*** Dataset extract ***

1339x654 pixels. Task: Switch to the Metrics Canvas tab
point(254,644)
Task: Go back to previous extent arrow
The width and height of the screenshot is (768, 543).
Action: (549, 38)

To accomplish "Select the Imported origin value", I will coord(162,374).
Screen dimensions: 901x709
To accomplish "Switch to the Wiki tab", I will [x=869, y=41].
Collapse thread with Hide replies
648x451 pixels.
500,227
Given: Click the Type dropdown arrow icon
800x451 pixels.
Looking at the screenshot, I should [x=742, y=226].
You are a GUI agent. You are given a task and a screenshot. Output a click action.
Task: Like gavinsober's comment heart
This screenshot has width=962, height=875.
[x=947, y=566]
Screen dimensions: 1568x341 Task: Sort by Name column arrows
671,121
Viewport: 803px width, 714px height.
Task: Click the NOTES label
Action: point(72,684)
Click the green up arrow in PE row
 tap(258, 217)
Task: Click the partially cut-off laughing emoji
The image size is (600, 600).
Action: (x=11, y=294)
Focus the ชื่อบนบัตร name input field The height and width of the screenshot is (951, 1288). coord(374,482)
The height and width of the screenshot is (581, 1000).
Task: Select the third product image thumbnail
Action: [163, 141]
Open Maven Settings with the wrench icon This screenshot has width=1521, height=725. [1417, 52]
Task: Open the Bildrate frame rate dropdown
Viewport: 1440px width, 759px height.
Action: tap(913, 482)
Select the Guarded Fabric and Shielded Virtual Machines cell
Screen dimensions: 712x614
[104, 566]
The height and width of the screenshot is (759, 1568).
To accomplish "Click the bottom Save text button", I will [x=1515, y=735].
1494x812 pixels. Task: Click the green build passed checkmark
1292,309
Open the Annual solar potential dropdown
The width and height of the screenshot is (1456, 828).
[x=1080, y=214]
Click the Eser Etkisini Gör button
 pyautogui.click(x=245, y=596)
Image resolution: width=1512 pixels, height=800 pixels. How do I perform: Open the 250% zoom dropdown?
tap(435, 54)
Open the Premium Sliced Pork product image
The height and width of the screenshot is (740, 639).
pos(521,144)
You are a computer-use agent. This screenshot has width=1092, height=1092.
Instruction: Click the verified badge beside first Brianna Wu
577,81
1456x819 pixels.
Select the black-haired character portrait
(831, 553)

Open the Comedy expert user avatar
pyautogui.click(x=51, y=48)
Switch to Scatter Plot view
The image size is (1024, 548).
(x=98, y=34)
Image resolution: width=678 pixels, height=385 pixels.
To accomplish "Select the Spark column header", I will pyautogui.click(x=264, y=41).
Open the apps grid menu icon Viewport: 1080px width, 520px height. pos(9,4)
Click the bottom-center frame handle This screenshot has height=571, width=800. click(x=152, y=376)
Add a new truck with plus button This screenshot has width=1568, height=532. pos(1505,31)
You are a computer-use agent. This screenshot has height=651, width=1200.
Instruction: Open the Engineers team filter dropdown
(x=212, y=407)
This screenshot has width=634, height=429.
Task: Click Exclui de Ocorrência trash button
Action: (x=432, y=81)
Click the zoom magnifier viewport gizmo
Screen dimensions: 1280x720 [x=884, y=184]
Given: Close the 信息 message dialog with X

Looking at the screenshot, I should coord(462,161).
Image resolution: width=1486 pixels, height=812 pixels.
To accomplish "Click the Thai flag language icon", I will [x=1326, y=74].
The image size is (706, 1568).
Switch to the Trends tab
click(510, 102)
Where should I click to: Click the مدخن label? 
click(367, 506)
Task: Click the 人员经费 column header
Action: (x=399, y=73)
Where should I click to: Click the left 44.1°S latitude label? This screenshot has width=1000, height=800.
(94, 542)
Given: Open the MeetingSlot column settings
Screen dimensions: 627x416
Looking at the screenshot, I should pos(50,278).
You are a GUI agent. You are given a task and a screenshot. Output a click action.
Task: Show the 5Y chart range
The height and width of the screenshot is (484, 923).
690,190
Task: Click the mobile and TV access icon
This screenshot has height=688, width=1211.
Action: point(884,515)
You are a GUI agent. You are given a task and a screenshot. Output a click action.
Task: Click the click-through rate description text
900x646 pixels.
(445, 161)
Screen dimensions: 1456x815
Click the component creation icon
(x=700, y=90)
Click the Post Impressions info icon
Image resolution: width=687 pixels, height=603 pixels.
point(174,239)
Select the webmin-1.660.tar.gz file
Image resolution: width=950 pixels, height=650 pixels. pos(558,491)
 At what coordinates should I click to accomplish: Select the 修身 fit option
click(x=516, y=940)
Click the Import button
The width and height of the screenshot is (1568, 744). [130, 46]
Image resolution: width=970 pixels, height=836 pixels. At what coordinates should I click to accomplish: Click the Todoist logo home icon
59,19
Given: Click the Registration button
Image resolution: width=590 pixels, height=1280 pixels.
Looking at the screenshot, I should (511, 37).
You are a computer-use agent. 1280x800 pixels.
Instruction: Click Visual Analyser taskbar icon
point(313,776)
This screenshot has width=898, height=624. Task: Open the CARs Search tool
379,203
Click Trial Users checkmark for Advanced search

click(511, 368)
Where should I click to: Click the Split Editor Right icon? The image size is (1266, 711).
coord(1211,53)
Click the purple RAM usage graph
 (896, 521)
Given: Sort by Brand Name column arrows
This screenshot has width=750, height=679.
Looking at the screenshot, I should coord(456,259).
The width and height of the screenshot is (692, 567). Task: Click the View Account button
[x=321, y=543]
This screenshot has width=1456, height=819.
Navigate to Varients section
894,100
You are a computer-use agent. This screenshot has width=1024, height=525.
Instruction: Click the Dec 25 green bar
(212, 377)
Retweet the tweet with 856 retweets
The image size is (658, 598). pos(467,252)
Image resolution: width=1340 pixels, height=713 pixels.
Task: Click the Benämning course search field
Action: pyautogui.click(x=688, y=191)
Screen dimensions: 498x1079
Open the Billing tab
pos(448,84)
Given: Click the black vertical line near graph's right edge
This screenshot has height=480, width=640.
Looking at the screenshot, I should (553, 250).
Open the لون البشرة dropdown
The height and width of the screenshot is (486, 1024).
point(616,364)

*** End of Dataset extract ***

* **Activity**:
Above are the records; copy each line from them that includes the string "bottom".

* **Result below**:
To accomplish "Click the bottom Save text button", I will [x=1515, y=735].
Click the bottom-center frame handle This screenshot has height=571, width=800. click(x=152, y=376)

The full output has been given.